Assessing the academic performance of any public education program is no easy task, but Atlanta Journal-Constitution editorialist Jay Bookman does seem especially eager to draw simple conclusions about Florida Tax Credit Scholarships for low-income children. The former editorialist in me wishes he had read a little more deeply.
Bookman’s column, “Voucher programs fail advocates’ claims,” tracks his familiar concerns with private options and his belief that they harm traditional public schools. Fair enough. But his description of the most recent academic evaluation in Florida is so pointedly selective that it feels less like journalism than it does talk radio.
Bookman quotes, for example, the assertion by Northwestern University researcher David Figlio that: “The typical student participating in the program tended to maintain his or her relative position in comparison with others nationwide.” But the very next sentence in the report, one which Bookman did not quote, provides telling context: “It is important to note that these national comparisons pertain to all students nationally, and not just low-income students.”
That’s not all. The researcher has looked at prior-year test scores for students who choose the scholarship and has found that it continues to attract the lowest performers from public schools – a trend he said “is becoming stronger over time.” Here is how Figlio described it: “Scholarship participants have significantly poorer test performance in the year prior to starting the scholarship program than do nonparticipants. … These differences are large in magnitude and are statistically significant, and indicate that scholarship participants tend to be considerably more disadvantaged and lower-performing upon entering the program than their non-participating counterparts.”
So the report says clearly that the scholarships are attracting the lowest public school performers, but Bookman quoted a statistic that seemed to imply the opposite.
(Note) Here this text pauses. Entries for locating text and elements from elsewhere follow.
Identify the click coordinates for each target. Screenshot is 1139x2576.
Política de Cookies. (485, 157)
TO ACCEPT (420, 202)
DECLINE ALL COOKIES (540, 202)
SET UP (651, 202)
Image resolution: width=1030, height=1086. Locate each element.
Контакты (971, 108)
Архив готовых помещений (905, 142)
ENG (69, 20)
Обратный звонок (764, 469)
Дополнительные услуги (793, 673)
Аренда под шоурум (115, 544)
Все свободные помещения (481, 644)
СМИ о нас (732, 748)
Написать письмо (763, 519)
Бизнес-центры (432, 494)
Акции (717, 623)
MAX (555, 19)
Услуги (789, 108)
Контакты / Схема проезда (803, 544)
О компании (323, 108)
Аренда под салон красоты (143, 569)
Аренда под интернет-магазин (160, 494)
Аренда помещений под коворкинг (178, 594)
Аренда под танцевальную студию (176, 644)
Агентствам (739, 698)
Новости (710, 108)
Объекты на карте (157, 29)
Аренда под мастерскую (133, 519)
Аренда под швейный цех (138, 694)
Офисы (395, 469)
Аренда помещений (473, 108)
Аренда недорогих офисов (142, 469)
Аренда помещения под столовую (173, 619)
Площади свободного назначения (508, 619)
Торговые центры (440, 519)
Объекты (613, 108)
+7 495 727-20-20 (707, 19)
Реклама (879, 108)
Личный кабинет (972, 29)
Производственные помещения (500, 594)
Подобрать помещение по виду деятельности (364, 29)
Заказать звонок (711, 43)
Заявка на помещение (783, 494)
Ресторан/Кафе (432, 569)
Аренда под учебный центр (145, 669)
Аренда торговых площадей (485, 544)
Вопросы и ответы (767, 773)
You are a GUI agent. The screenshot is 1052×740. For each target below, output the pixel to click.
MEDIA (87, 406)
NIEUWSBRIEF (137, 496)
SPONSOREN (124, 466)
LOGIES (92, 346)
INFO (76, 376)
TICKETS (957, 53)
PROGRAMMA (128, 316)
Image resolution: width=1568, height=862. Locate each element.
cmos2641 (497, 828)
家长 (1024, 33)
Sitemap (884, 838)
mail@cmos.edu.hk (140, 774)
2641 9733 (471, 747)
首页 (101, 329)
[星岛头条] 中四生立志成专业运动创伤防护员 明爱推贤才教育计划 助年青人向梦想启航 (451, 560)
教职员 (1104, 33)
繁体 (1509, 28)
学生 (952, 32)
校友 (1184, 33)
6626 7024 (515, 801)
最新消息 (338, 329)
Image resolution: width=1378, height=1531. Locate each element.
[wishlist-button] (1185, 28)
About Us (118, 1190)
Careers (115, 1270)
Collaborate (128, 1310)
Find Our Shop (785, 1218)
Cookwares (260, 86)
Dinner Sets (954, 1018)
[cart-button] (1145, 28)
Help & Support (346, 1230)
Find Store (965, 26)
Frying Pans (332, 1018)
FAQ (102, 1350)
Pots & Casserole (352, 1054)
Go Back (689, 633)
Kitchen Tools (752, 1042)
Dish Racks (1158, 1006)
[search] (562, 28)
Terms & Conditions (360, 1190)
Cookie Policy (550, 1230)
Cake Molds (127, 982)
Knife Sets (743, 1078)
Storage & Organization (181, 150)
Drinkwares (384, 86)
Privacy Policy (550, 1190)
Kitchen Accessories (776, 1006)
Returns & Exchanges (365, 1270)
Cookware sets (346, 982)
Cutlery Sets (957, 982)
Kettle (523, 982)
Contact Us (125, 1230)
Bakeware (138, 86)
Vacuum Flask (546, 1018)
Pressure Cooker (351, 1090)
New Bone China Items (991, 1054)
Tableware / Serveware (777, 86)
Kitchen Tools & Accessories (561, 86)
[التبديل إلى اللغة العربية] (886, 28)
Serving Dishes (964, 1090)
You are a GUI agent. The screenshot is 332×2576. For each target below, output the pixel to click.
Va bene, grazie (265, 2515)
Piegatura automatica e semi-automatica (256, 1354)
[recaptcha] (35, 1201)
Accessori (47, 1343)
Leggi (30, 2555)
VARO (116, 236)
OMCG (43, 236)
He wrote: “Almost 50 percent of the students who joined the Florida voucher program last year came not from ‘failing schools,’ but from schools rated as A by the Florida Department of Education.” But Figlio found nothing significant in that percentage given that 50.8 percent of all low-income students are in A schools.
In sum, Figlio says the scholarship is attracting some of the poorest and lowest-performing students in Florida, that they are making the same gains as students of all income levels nationally and that they made modestly greater gains last year than low-income students in public schools. Of the gains compared to other low-income students, he wrote: “These differences, while not large in magnitude, are larger and more statistically significant than in the past year’s results, suggesting that successive cohorts of participating students may be gaining ground over time.”
Bookman may not support private options, and it is certainly regrettable that Georgia’s tax credit scholarship law fails to require either testing or financial reporting. But the report from Florida he uses to condemn these options is not by any fair reading a condemnation.